Major Histocompatibility Complex class I proteins are critical for maintaining neuronal structural complexity in the aging brain.

Major histocompatibility complex class I (MHCI) proteins have been implicated in neuronal function through the modulation of neuritogenesis, synaptogenesis, synaptic plasticity, and memory consolidation during development. However, the involvement of MHCI in the aged brain is unclear. Here we demonstrate that MHCI deficiency results in significant dendritic atrophy along with an increase in thin dendritic spines and a reduction in stubby spines in the hippocampus of aged (12 month old) mice. Ultrastructural analyses revealed a decrease in spine head diameter and post synaptic density (PSD) area, as well as an increase in overall synapse density, and non-perforated, small spines.
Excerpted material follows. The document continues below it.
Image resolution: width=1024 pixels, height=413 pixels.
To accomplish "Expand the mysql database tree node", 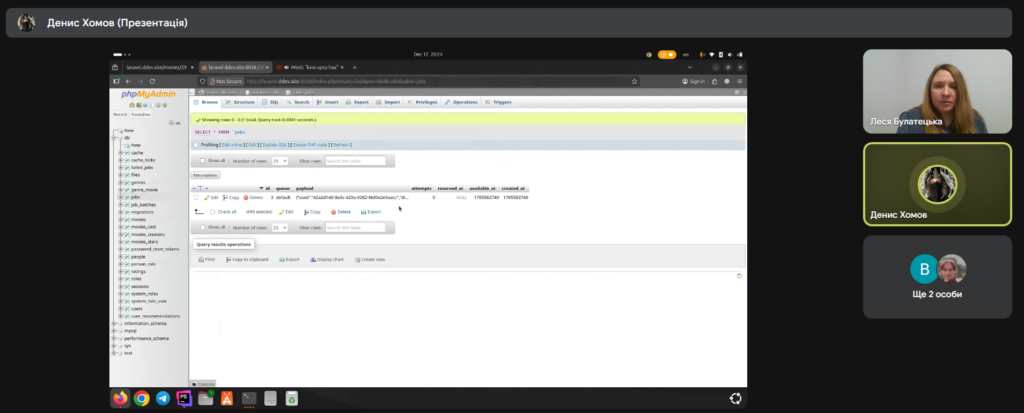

Interestingly, we found that the changes in synapse density and morphology appear relatively late (after the age of 6 months). Finally, we found a significant age dependent increase in the levels of the glutamate receptor, GluN2B in aged MHCI knockout mice, with no change in GluA2/3, VGluT1, PSD95 or synaptophysin. These results indicate that MHCI may be also be involved in maintaining brain integrity at post-developmental stages notably in the modulation of neuronal and spine morphology and synaptic function during non-pathological aging which could have significant implications for cognitive function.